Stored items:

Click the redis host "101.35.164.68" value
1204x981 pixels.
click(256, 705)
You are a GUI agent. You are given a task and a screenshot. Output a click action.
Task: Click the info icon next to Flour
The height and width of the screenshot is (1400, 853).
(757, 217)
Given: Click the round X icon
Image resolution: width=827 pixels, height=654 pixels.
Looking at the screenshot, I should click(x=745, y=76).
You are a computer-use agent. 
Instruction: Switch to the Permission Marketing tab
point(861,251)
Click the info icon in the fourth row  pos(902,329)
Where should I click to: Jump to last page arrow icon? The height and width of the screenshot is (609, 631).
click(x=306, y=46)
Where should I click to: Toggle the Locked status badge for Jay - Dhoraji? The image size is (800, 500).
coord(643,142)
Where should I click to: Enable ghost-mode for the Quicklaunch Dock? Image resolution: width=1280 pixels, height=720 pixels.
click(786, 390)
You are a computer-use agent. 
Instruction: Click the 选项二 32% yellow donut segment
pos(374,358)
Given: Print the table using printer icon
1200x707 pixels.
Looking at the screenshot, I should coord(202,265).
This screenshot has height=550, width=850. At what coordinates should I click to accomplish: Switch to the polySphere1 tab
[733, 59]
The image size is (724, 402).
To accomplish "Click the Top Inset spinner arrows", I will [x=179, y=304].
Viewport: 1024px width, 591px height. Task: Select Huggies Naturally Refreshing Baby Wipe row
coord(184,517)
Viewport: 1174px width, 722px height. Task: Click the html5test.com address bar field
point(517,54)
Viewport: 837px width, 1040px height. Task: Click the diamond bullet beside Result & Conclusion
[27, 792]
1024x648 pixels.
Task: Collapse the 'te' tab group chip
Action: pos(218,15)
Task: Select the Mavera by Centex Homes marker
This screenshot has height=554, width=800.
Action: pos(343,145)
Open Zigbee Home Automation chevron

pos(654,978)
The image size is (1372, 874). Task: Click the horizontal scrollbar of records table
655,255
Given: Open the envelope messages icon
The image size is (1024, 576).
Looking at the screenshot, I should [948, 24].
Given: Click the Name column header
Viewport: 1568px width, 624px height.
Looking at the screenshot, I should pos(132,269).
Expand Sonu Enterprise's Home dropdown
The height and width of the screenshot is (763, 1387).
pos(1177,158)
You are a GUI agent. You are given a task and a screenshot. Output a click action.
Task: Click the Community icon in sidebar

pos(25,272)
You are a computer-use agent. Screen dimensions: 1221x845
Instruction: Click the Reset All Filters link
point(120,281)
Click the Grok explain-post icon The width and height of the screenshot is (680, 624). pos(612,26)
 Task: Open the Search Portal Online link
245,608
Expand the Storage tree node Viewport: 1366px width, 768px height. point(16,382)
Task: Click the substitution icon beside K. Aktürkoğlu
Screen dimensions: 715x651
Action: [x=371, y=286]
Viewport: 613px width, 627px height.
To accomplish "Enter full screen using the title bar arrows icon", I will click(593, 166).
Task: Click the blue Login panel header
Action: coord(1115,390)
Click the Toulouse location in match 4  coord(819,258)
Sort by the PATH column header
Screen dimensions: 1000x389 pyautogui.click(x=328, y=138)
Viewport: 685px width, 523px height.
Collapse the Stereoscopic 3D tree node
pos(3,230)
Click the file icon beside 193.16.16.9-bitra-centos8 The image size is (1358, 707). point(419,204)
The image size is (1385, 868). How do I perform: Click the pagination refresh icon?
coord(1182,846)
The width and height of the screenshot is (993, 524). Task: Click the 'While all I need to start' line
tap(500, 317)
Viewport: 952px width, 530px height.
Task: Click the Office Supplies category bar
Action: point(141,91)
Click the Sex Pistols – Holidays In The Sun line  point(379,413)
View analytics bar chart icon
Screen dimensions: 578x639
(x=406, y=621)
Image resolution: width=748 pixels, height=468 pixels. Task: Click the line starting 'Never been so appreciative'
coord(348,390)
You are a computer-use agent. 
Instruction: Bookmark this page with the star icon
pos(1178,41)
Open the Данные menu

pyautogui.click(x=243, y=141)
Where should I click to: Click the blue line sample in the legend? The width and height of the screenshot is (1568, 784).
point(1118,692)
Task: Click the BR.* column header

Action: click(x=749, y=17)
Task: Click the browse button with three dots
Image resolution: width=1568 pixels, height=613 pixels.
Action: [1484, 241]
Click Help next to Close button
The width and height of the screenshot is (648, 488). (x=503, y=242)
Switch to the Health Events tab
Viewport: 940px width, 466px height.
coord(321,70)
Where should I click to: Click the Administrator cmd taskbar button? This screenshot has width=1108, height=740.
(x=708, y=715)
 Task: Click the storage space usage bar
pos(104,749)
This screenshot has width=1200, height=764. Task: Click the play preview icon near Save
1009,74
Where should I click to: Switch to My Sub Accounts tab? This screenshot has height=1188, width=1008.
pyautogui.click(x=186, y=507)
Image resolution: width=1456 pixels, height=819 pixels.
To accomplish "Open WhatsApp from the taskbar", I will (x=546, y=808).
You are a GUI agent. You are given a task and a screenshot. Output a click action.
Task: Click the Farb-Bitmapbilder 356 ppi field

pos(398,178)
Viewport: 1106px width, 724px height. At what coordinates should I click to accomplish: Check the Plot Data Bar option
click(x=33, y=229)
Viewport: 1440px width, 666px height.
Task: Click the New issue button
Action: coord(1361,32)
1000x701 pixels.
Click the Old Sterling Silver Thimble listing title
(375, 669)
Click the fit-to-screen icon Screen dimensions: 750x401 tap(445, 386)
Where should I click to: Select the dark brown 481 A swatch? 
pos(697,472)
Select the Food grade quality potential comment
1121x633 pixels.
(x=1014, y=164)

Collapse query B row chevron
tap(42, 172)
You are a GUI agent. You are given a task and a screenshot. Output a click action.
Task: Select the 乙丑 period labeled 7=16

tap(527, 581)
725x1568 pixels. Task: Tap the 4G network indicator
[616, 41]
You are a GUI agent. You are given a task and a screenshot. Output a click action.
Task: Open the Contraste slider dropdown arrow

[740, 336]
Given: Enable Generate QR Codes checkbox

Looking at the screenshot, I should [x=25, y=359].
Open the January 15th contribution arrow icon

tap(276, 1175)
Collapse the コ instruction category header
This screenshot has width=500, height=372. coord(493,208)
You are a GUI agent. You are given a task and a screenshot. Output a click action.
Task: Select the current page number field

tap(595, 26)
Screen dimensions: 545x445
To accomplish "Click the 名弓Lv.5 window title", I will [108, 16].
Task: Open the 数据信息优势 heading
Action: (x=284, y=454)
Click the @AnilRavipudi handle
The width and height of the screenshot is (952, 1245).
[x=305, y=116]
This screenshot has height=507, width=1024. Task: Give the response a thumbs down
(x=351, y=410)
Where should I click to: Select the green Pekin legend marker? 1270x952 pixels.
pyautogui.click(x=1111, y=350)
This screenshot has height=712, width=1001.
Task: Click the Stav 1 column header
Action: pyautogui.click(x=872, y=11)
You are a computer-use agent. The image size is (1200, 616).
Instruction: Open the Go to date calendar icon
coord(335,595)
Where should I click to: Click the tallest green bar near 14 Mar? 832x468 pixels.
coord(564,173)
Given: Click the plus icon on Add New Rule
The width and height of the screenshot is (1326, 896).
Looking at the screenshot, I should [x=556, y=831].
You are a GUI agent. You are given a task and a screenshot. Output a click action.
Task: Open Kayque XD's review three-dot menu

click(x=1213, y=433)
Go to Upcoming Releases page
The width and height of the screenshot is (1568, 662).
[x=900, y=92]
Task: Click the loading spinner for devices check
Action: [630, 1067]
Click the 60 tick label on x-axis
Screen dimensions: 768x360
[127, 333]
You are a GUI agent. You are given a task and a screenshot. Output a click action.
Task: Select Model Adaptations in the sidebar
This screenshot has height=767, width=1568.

§ Exercise objective: Set down the entries verbatim, leaving none out.

§ The answer:
Click the redis host "101.35.164.68" value
1204x981 pixels.
click(256, 705)
You are a GUI agent. You are given a task and a screenshot. Output a click action.
Task: Click the info icon next to Flour
The height and width of the screenshot is (1400, 853).
(757, 217)
Given: Click the round X icon
Image resolution: width=827 pixels, height=654 pixels.
Looking at the screenshot, I should click(x=745, y=76).
You are a computer-use agent. 
Instruction: Switch to the Permission Marketing tab
point(861,251)
Click the info icon in the fourth row  pos(902,329)
Where should I click to: Jump to last page arrow icon? The height and width of the screenshot is (609, 631).
click(x=306, y=46)
Where should I click to: Toggle the Locked status badge for Jay - Dhoraji? The image size is (800, 500).
coord(643,142)
Where should I click to: Enable ghost-mode for the Quicklaunch Dock? Image resolution: width=1280 pixels, height=720 pixels.
click(786, 390)
You are a computer-use agent. 
Instruction: Click the 选项二 32% yellow donut segment
pos(374,358)
Given: Print the table using printer icon
1200x707 pixels.
Looking at the screenshot, I should coord(202,265).
This screenshot has height=550, width=850. At what coordinates should I click to accomplish: Switch to the polySphere1 tab
[733, 59]
The image size is (724, 402).
To accomplish "Click the Top Inset spinner arrows", I will [x=179, y=304].
Viewport: 1024px width, 591px height. Task: Select Huggies Naturally Refreshing Baby Wipe row
coord(184,517)
Viewport: 1174px width, 722px height. Task: Click the html5test.com address bar field
point(517,54)
Viewport: 837px width, 1040px height. Task: Click the diamond bullet beside Result & Conclusion
[27, 792]
1024x648 pixels.
Task: Collapse the 'te' tab group chip
Action: pos(218,15)
Task: Select the Mavera by Centex Homes marker
This screenshot has height=554, width=800.
Action: pos(343,145)
Open Zigbee Home Automation chevron

pos(654,978)
The image size is (1372, 874). Task: Click the horizontal scrollbar of records table
655,255
Given: Open the envelope messages icon
The image size is (1024, 576).
Looking at the screenshot, I should [948, 24].
Given: Click the Name column header
Viewport: 1568px width, 624px height.
Looking at the screenshot, I should pos(132,269).
Expand Sonu Enterprise's Home dropdown
The height and width of the screenshot is (763, 1387).
pos(1177,158)
You are a GUI agent. You are given a task and a screenshot. Output a click action.
Task: Click the Community icon in sidebar

pos(25,272)
You are a computer-use agent. Screen dimensions: 1221x845
Instruction: Click the Reset All Filters link
point(120,281)
Click the Grok explain-post icon The width and height of the screenshot is (680, 624). pos(612,26)
 Task: Open the Search Portal Online link
245,608
Expand the Storage tree node Viewport: 1366px width, 768px height. point(16,382)
Task: Click the substitution icon beside K. Aktürkoğlu
Screen dimensions: 715x651
Action: [x=371, y=286]
Viewport: 613px width, 627px height.
To accomplish "Enter full screen using the title bar arrows icon", I will click(593, 166).
Task: Click the blue Login panel header
Action: coord(1115,390)
Click the Toulouse location in match 4  coord(819,258)
Sort by the PATH column header
Screen dimensions: 1000x389 pyautogui.click(x=328, y=138)
Viewport: 685px width, 523px height.
Collapse the Stereoscopic 3D tree node
pos(3,230)
Click the file icon beside 193.16.16.9-bitra-centos8 The image size is (1358, 707). point(419,204)
The image size is (1385, 868). How do I perform: Click the pagination refresh icon?
coord(1182,846)
The width and height of the screenshot is (993, 524). Task: Click the 'While all I need to start' line
tap(500, 317)
Viewport: 952px width, 530px height.
Task: Click the Office Supplies category bar
Action: point(141,91)
Click the Sex Pistols – Holidays In The Sun line  point(379,413)
View analytics bar chart icon
Screen dimensions: 578x639
(x=406, y=621)
Image resolution: width=748 pixels, height=468 pixels. Task: Click the line starting 'Never been so appreciative'
coord(348,390)
You are a computer-use agent. 
Instruction: Bookmark this page with the star icon
pos(1178,41)
Open the Данные menu

pyautogui.click(x=243, y=141)
Where should I click to: Click the blue line sample in the legend? The width and height of the screenshot is (1568, 784).
point(1118,692)
Task: Click the BR.* column header

Action: click(x=749, y=17)
Task: Click the browse button with three dots
Image resolution: width=1568 pixels, height=613 pixels.
Action: [1484, 241]
Click Help next to Close button
The width and height of the screenshot is (648, 488). (x=503, y=242)
Switch to the Health Events tab
Viewport: 940px width, 466px height.
coord(321,70)
Where should I click to: Click the Administrator cmd taskbar button? This screenshot has width=1108, height=740.
(x=708, y=715)
 Task: Click the storage space usage bar
pos(104,749)
This screenshot has width=1200, height=764. Task: Click the play preview icon near Save
1009,74
Where should I click to: Switch to My Sub Accounts tab? This screenshot has height=1188, width=1008.
pyautogui.click(x=186, y=507)
Image resolution: width=1456 pixels, height=819 pixels.
To accomplish "Open WhatsApp from the taskbar", I will (x=546, y=808).
You are a GUI agent. You are given a task and a screenshot. Output a click action.
Task: Click the Farb-Bitmapbilder 356 ppi field

pos(398,178)
Viewport: 1106px width, 724px height. At what coordinates should I click to accomplish: Check the Plot Data Bar option
click(x=33, y=229)
Viewport: 1440px width, 666px height.
Task: Click the New issue button
Action: coord(1361,32)
1000x701 pixels.
Click the Old Sterling Silver Thimble listing title
(375, 669)
Click the fit-to-screen icon Screen dimensions: 750x401 tap(445, 386)
Where should I click to: Select the dark brown 481 A swatch? 
pos(697,472)
Select the Food grade quality potential comment
1121x633 pixels.
(x=1014, y=164)

Collapse query B row chevron
tap(42, 172)
You are a GUI agent. You are given a task and a screenshot. Output a click action.
Task: Select the 乙丑 period labeled 7=16

tap(527, 581)
725x1568 pixels. Task: Tap the 4G network indicator
[616, 41]
You are a GUI agent. You are given a task and a screenshot. Output a click action.
Task: Open the Contraste slider dropdown arrow

[740, 336]
Given: Enable Generate QR Codes checkbox

Looking at the screenshot, I should [x=25, y=359].
Open the January 15th contribution arrow icon

tap(276, 1175)
Collapse the コ instruction category header
This screenshot has width=500, height=372. coord(493,208)
You are a GUI agent. You are given a task and a screenshot. Output a click action.
Task: Select the current page number field

tap(595, 26)
Screen dimensions: 545x445
To accomplish "Click the 名弓Lv.5 window title", I will [108, 16].
Task: Open the 数据信息优势 heading
Action: (x=284, y=454)
Click the @AnilRavipudi handle
The width and height of the screenshot is (952, 1245).
[x=305, y=116]
This screenshot has height=507, width=1024. Task: Give the response a thumbs down
(x=351, y=410)
Where should I click to: Select the green Pekin legend marker? 1270x952 pixels.
pyautogui.click(x=1111, y=350)
This screenshot has height=712, width=1001.
Task: Click the Stav 1 column header
Action: pyautogui.click(x=872, y=11)
You are a computer-use agent. The image size is (1200, 616).
Instruction: Open the Go to date calendar icon
coord(335,595)
Where should I click to: Click the tallest green bar near 14 Mar? 832x468 pixels.
coord(564,173)
Given: Click the plus icon on Add New Rule
The width and height of the screenshot is (1326, 896).
Looking at the screenshot, I should [x=556, y=831].
You are a GUI agent. You are given a task and a screenshot. Output a click action.
Task: Open Kayque XD's review three-dot menu

click(x=1213, y=433)
Go to Upcoming Releases page
The width and height of the screenshot is (1568, 662).
[x=900, y=92]
Task: Click the loading spinner for devices check
Action: [630, 1067]
Click the 60 tick label on x-axis
Screen dimensions: 768x360
[127, 333]
You are a GUI agent. You are given a task and a screenshot. Output a click action.
Task: Select Model Adaptations in the sidebar
This screenshot has height=767, width=1568.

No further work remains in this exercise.